§ Activity
Your reply should be an exact copy of the lines from the one that holds "Ilôt (85, 338)" to the end of the data below.

*** The data Section Begins ***

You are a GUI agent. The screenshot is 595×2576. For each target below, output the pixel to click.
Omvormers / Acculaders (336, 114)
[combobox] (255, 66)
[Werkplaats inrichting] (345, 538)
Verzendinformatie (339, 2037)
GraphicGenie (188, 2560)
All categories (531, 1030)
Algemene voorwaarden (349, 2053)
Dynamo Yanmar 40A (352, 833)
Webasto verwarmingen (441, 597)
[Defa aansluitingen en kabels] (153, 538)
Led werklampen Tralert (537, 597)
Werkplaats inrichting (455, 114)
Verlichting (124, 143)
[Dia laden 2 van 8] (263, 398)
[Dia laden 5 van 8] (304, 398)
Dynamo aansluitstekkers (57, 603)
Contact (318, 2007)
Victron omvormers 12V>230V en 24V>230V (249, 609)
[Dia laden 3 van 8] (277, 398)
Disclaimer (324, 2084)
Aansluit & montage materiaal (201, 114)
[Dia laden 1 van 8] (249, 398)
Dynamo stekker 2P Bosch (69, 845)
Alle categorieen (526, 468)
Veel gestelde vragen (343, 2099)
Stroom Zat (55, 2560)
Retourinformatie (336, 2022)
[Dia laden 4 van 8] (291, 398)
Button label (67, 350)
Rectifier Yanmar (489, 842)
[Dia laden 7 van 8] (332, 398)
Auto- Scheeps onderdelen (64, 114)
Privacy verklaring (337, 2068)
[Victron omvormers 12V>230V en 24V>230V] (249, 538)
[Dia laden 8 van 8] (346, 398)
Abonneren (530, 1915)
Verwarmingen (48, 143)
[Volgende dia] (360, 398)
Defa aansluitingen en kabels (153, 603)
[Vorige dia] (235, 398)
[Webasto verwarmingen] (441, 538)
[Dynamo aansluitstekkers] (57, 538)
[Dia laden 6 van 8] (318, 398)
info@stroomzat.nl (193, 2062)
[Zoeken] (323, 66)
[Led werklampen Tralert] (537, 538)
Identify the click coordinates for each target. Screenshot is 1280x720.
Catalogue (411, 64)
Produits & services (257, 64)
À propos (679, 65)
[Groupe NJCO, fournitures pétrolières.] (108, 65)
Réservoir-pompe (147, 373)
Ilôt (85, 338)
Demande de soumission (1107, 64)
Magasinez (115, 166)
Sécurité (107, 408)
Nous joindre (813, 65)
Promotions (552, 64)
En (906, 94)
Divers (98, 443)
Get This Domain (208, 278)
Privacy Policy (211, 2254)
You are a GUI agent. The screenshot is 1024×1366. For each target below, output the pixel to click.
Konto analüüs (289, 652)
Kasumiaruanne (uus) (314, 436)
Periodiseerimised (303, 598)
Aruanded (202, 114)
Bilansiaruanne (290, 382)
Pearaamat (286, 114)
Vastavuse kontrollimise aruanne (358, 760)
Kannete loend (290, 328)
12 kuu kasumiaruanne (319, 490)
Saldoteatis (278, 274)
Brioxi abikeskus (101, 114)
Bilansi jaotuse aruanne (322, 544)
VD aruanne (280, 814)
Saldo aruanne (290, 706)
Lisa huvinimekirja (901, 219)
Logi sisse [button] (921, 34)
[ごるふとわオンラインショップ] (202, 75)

*** The data Section Ends ***

§ Output of the task
Ilôt (85, 338)
Demande de soumission (1107, 64)
Magasinez (115, 166)
Sécurité (107, 408)
Nous joindre (813, 65)
Promotions (552, 64)
En (906, 94)
Divers (98, 443)
Get This Domain (208, 278)
Privacy Policy (211, 2254)
You are a GUI agent. The screenshot is 1024×1366. For each target below, output the pixel to click.
Konto analüüs (289, 652)
Kasumiaruanne (uus) (314, 436)
Periodiseerimised (303, 598)
Aruanded (202, 114)
Bilansiaruanne (290, 382)
Pearaamat (286, 114)
Vastavuse kontrollimise aruanne (358, 760)
Kannete loend (290, 328)
12 kuu kasumiaruanne (319, 490)
Saldoteatis (278, 274)
Brioxi abikeskus (101, 114)
Bilansi jaotuse aruanne (322, 544)
VD aruanne (280, 814)
Saldo aruanne (290, 706)
Lisa huvinimekirja (901, 219)
Logi sisse [button] (921, 34)
[ごるふとわオンラインショップ] (202, 75)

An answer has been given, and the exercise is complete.